To address unauthorised absence the Government increased the financial penalty parents must pay for their child’s unauthorised absence, shortened the time permitted to pay a penalty notice from 42 days to 28 days and placed a greater emphasis on school attendance levels in inspection outcomes.
As a consequence, the number of persistent absentees in England’s schools has dropped by over 40%, from 433,000 in 2009/10 to 246,000 in 2014/15. Some 6 million fewer days were lost due to authorised absences in the first six half terms in 2014/15 compared to the equivalent period in 2012/13, a drop from a total of 47.9 million days missed to 41.8 million days missed. Overall absence rates have followed a significant downward trend from 6.5% in the academic year ending in 2007 to 4.6% in the academic year ending in 2015. In 2012/13, 7.0% of all absences were accounted for by authorised term-time holiday. This figure dropped to 2.6% of all absences in 2013/14 and 1.6% of all absences in 2014/15. Overall, this means that, on average, pupils miss fewer days at school than they did in 2010, and therefore are receiving less interruption to their education.

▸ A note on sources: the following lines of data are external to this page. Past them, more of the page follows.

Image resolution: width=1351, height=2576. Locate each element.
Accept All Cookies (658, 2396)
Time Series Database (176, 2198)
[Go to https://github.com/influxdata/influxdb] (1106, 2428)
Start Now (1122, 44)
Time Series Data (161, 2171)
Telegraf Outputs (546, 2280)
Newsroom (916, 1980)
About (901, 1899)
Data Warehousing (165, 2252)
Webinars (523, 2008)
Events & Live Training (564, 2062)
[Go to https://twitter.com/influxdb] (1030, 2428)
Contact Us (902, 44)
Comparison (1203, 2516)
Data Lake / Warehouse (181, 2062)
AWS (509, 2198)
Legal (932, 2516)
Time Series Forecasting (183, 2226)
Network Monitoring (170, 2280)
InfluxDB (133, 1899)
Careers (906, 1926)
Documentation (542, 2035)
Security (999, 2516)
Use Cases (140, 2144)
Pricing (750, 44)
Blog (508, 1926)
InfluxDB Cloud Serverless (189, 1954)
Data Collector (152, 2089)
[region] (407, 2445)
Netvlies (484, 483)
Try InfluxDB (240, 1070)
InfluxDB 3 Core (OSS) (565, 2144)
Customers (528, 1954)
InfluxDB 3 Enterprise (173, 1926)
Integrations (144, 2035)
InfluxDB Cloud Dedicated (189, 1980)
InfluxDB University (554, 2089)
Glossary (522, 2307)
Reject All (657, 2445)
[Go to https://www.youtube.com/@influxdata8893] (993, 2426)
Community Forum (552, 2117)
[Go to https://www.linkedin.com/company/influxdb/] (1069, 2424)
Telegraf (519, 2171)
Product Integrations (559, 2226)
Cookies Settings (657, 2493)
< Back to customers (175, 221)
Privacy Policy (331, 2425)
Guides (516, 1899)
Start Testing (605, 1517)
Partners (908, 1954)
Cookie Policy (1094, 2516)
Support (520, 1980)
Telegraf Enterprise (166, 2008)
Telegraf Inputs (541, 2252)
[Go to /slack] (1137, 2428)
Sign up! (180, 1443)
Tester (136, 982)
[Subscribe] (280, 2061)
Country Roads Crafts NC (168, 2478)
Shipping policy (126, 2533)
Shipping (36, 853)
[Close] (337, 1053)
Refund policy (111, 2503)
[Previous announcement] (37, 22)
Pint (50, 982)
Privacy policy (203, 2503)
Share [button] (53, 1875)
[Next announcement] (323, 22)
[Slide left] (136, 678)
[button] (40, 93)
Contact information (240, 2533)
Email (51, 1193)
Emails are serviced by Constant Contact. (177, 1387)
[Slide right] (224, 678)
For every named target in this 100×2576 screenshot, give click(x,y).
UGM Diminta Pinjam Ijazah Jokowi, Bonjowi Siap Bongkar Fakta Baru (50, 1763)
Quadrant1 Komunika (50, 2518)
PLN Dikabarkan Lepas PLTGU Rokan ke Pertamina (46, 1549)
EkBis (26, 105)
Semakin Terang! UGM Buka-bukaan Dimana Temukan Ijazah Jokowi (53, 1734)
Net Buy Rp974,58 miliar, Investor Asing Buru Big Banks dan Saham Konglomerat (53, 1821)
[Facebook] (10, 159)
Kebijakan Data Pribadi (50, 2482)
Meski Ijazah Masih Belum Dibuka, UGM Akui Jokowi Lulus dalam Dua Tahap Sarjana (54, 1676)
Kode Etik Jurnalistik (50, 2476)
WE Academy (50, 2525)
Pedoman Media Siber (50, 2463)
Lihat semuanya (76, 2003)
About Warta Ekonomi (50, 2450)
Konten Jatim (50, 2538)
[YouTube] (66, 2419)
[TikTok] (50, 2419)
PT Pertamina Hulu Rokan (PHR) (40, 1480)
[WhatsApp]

The recent High Court judgment (Isle of Wight Council vs. Platt, 13 May 2016), ruling that the magistrates who heard the case did not err in law when determining the attendance of the child, was disappointing. The Government is clear that school attendance is non-negotiable. The Department for Education is therefore providing support to the Isle of Wight Council in their application for permission to appeal to the Supreme Court against the High Court judgment.
In addition, the Minister of State for Schools has written to all schools and local authorities, setting out the importance of good school attendance for raising standards. In his letter, the Minister reminded head teachers of their duty to determine whether or not a request for absence is granted. He also made clear that the High Court’s judgment did not establish that a pupil’s attendance above 90% is regarded as ‘regular’ attendance.
The Government will continue to ensure that pupils attend every school day possible. When children take unauthorised absence, they miss vital stepping stones towards understanding curriculum content. The Government’s measures will ensure that pupils receive the maximum amount of schooling possible, helping to ensure that all pupils reach their potential, irrespective of background, ability or aptitude. Improving school attendance will continue to play a central role in our commitment to create a world-class education system in this country.